Kesatuan mereka inilah kemudian disebut masyarakat, dan masyarakat itu
adalah Negara. Terdapat persamaan antara sifat-sifat manusia dan sifat-sifat
Negara.
c. Pandangan Aris Toteles
Menurut Aris toteles Negara itu adalah gabungan keluarga
sehingga menjadi kelompok yang besar. Kebahagiaan dalam Negara akan tercapai
bila terciptanya kebahagiaan individu (perseorangan). Sebaliknya, bila manusia
ingin bahagia, dia harus bernegara, karena manusia saling membutuhkan satu
dengan yang lain dalam kepentingan hidupnya. Manusia tidak lepas dari
kesatuannya. Kesatuan manusia itu adalah Negara. Negara menyelenggarakan
kemakmuran warganya. Oleh karena itu, Negara sebagai alat agar kelompok manusia
bertingkah laku mengikuti tata tertib yang baik dalam masyarakat. Dengan
demikian Negara sekaligus merupakan organisasi kekuasaan.

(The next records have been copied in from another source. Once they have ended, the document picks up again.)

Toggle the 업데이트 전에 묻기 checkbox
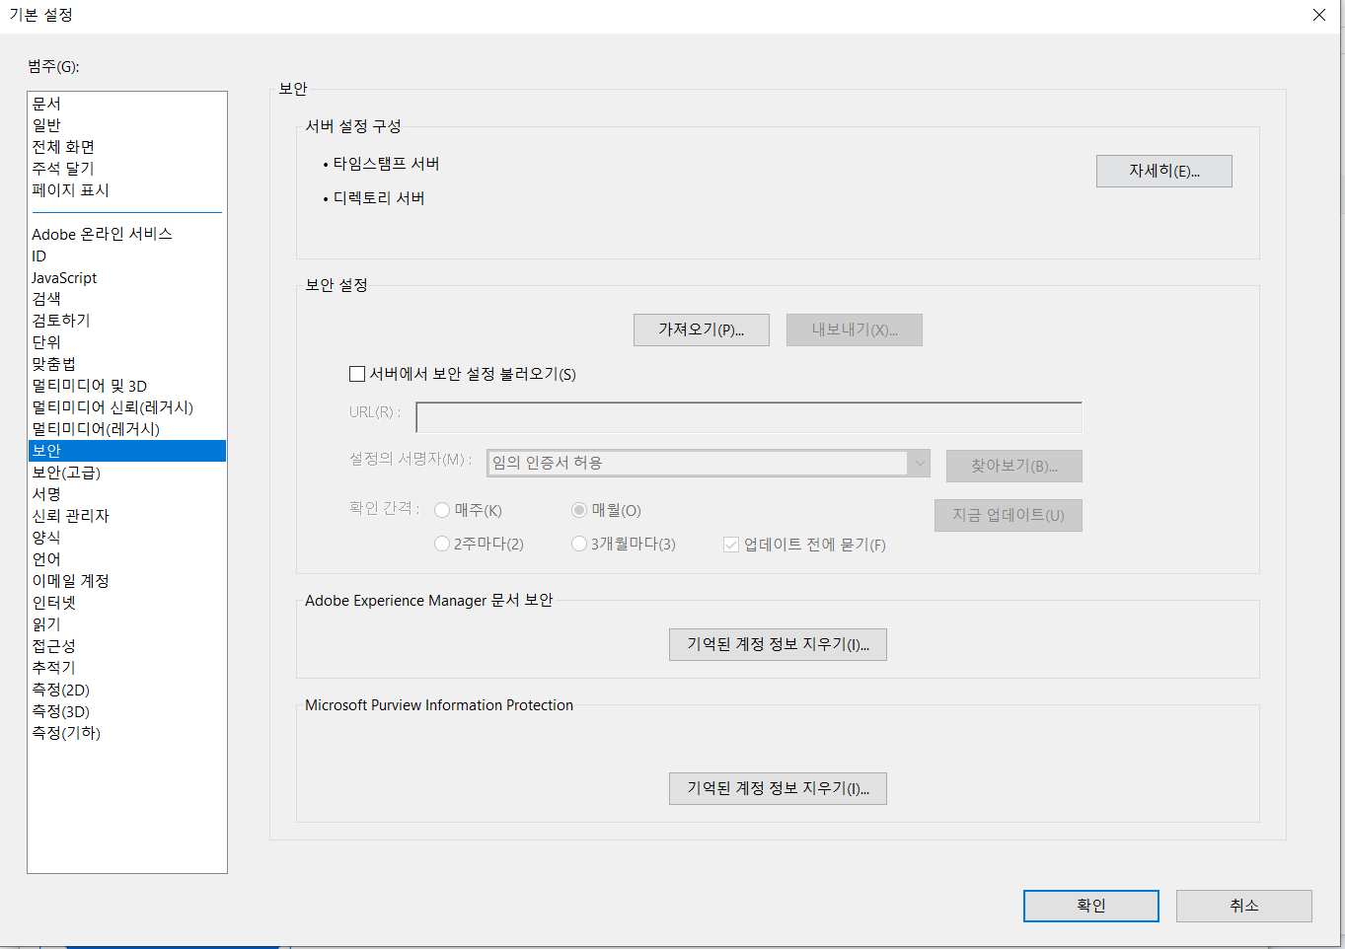 click(731, 544)
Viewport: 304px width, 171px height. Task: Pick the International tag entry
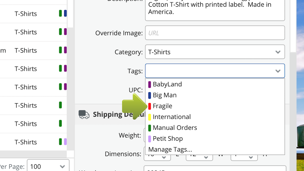[x=171, y=117]
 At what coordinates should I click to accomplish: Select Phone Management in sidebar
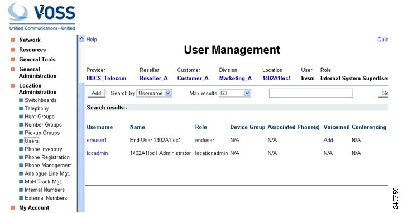(49, 166)
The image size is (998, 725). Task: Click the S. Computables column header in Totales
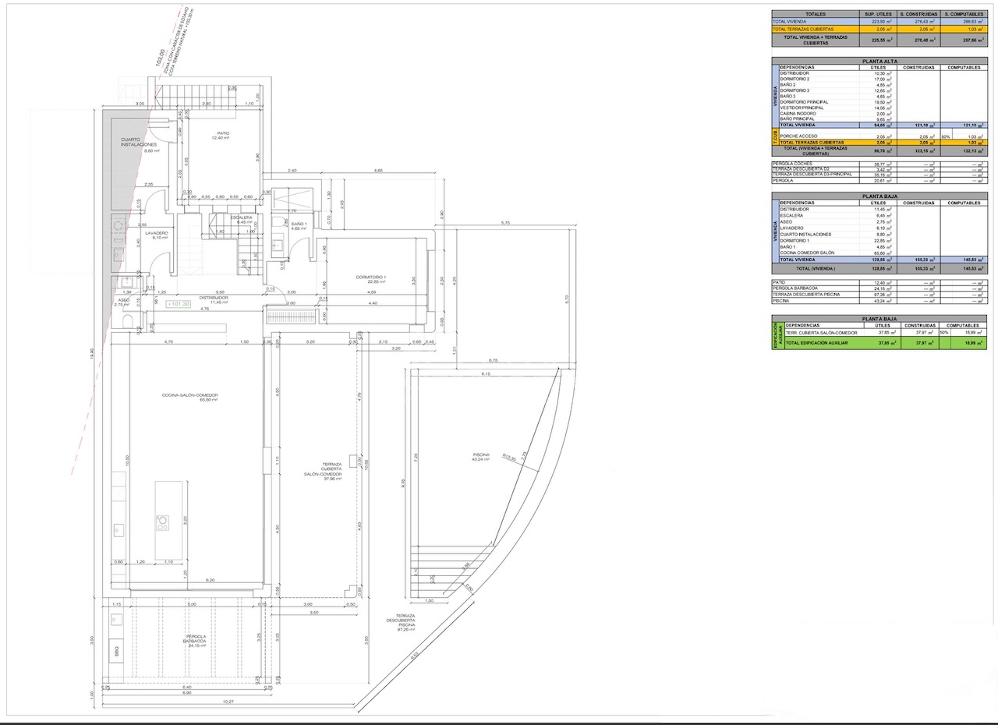(x=964, y=14)
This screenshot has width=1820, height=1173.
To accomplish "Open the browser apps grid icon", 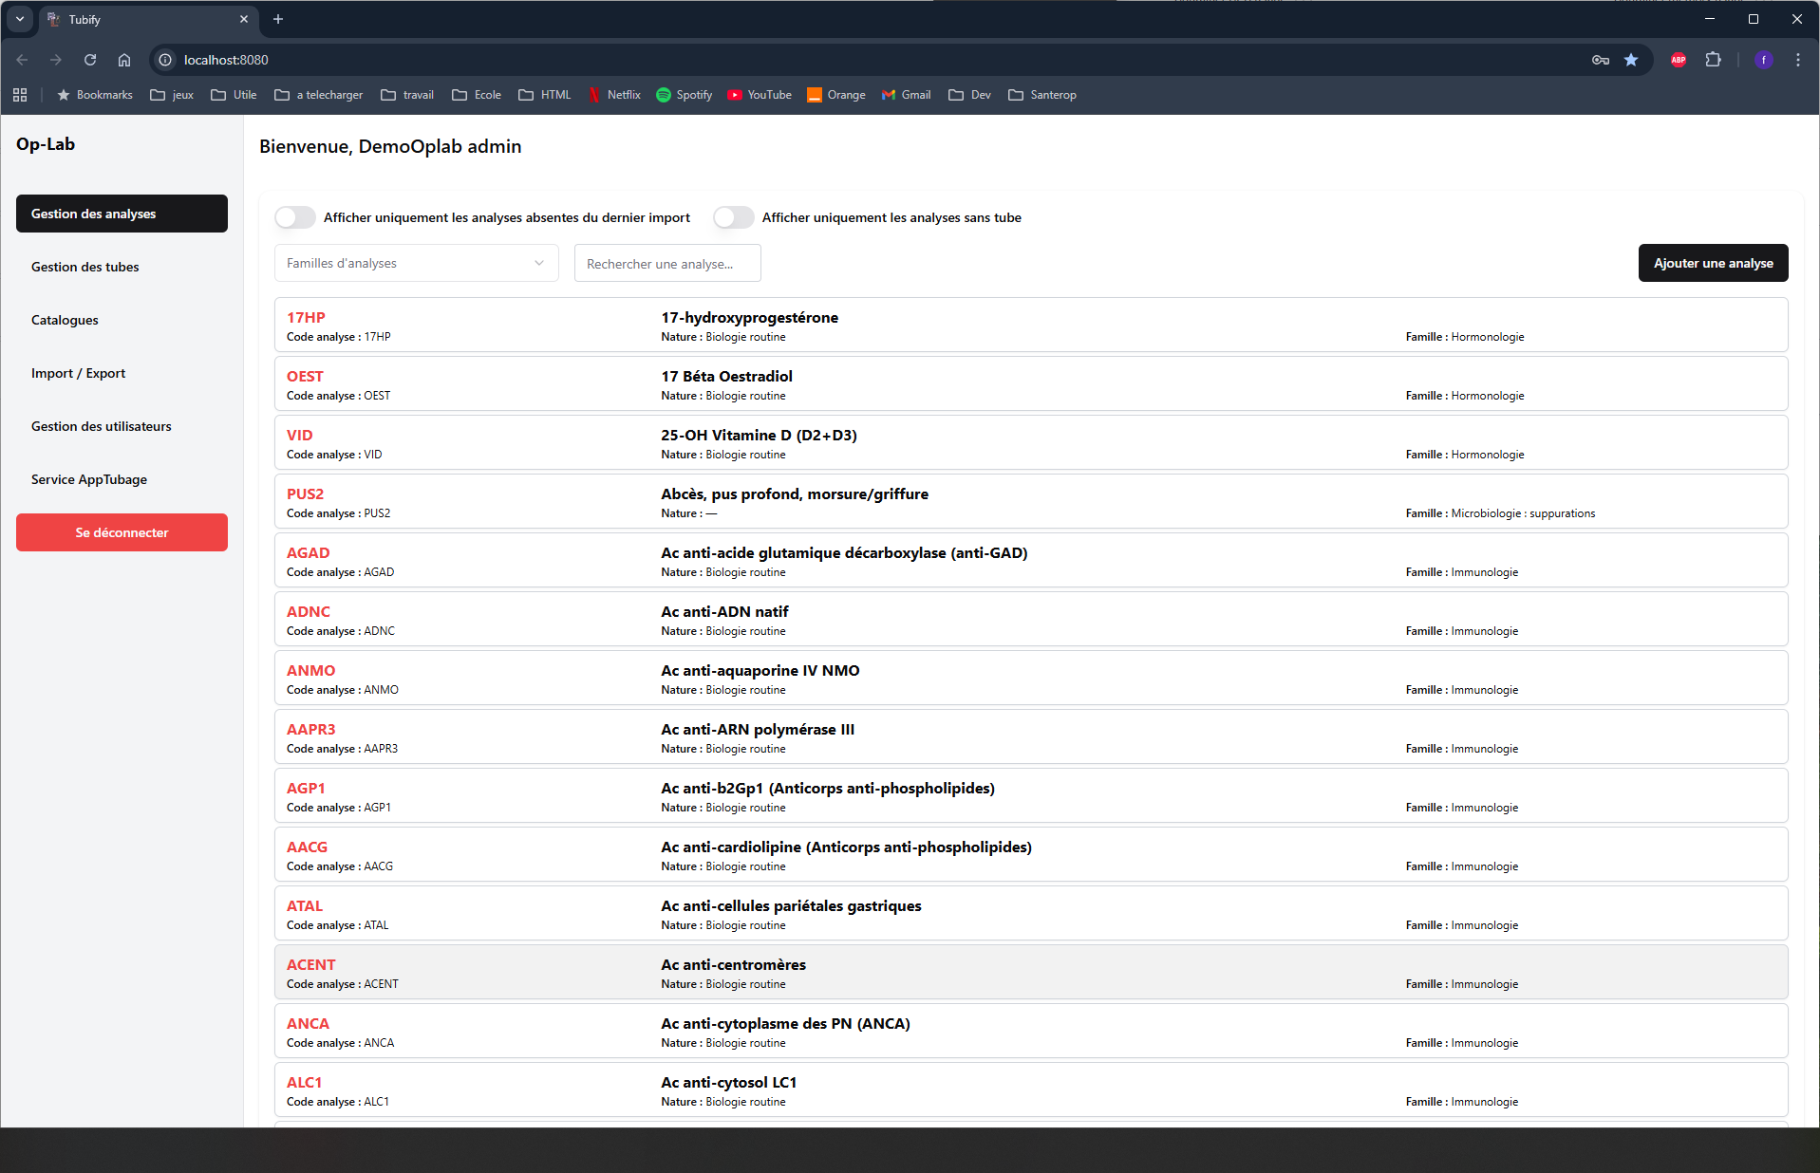I will (x=20, y=95).
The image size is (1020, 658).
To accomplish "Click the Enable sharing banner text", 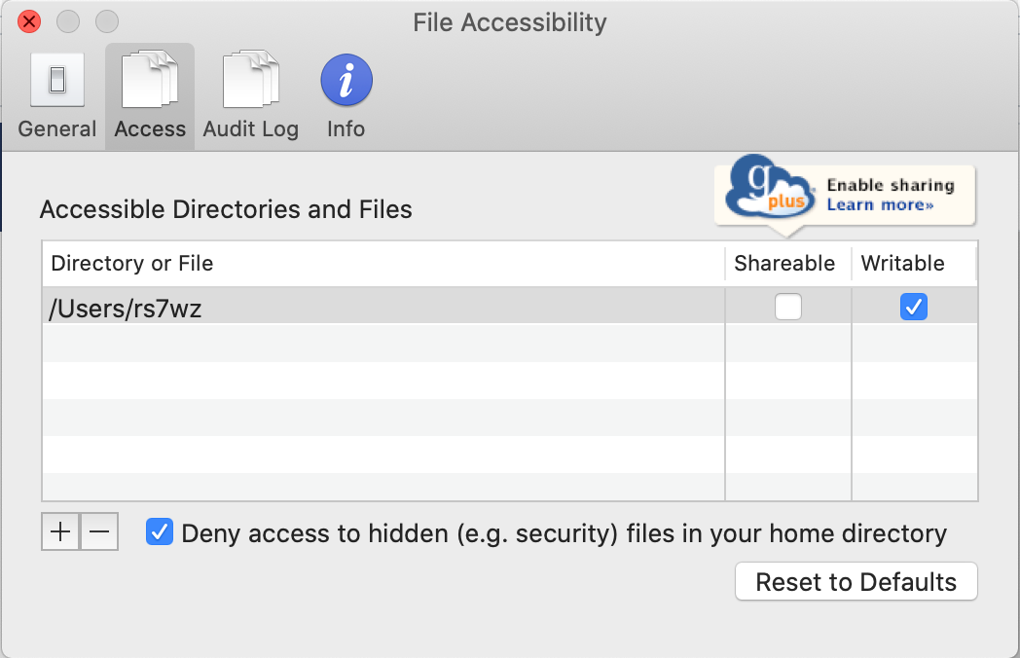I will click(x=890, y=185).
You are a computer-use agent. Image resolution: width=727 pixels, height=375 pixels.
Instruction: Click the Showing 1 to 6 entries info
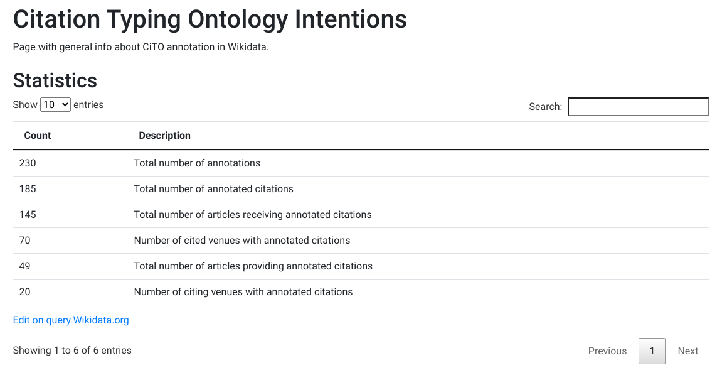pyautogui.click(x=72, y=351)
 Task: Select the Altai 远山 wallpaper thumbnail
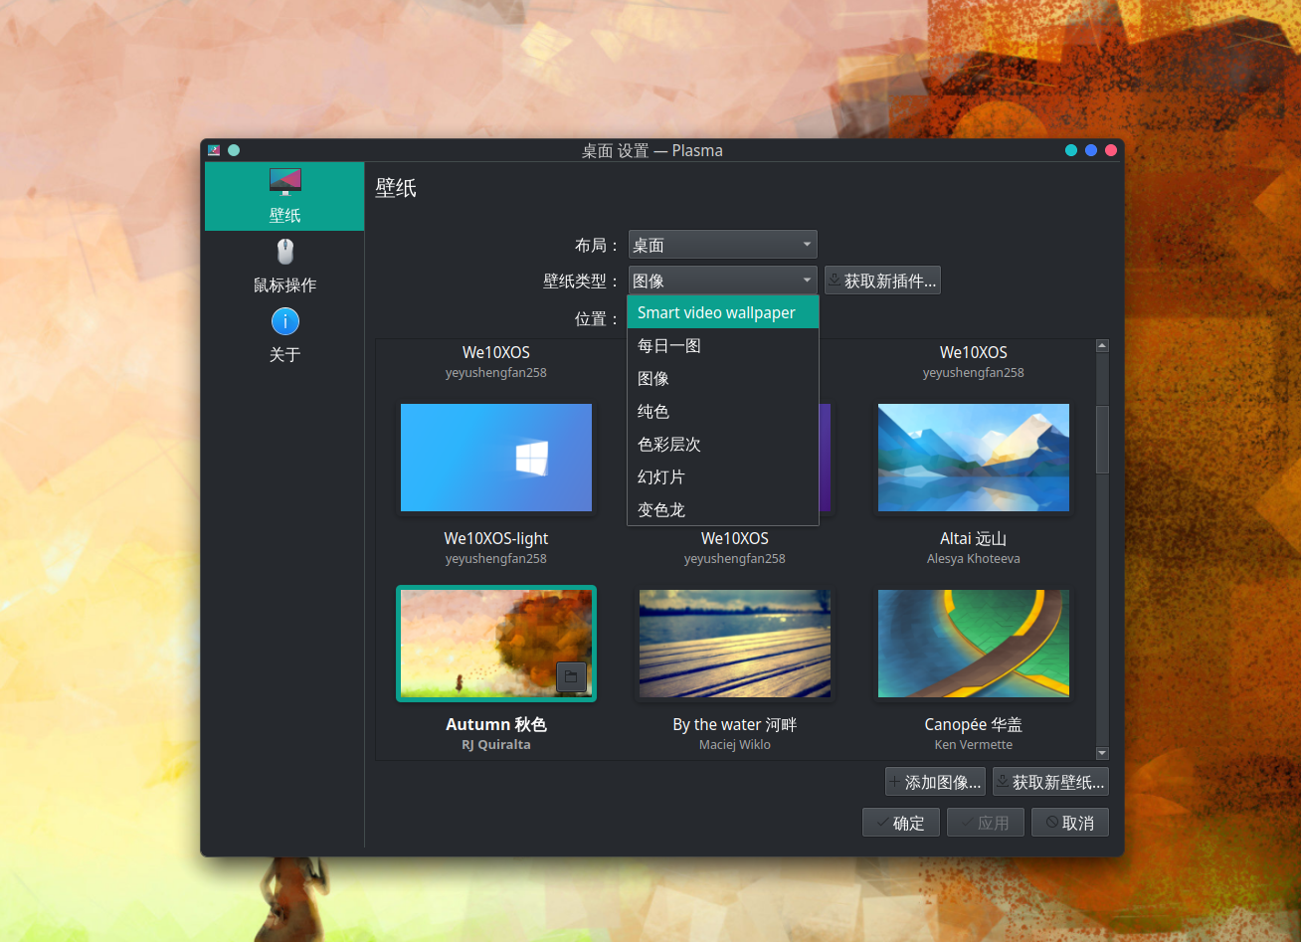pyautogui.click(x=973, y=458)
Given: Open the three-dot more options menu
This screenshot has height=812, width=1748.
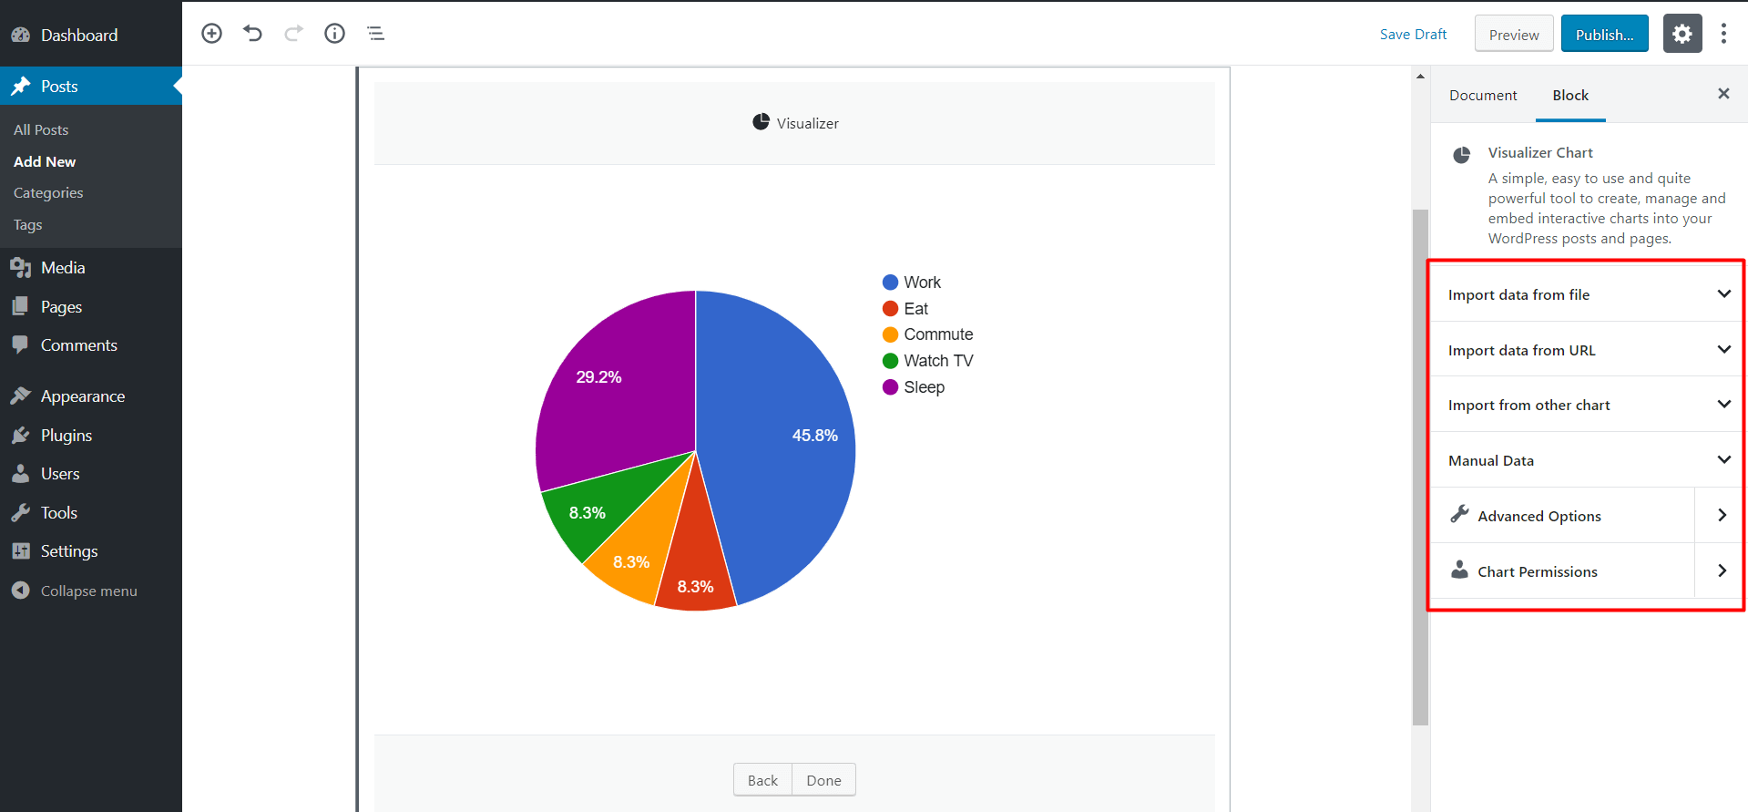Looking at the screenshot, I should coord(1723,34).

d. Pandangan Kranenburg dan Rudolf Smend
Yang dipersoalkan dalam peninjauan sosiologis ini
adalah bagaimana kelompok manusia sebelum terjadinya Negara. Karena kelompok
itu perlu diatur, maka dibentuklah organisasi sebagai alat untuk mengatur
kelompok tersebut, yaitu organisasi Negara. Agar alat itu dapat bermamfaat,
maka alat itu harus mempunyai kekuasaan/kewibawaan. Dengan demikian, maka
muncul sifat hakikat Negara Dwang organisatie, Zwang ordnung dan Coercion
instrument.
Jadi Negara dalam hal ini semata-mata sebagai alat
yang dapat memaksakan manusia-manusia dalam kelompok itu tunduk pada
kekuasaannya, agar berlaku tata tertib yang baik dalam masyarakat.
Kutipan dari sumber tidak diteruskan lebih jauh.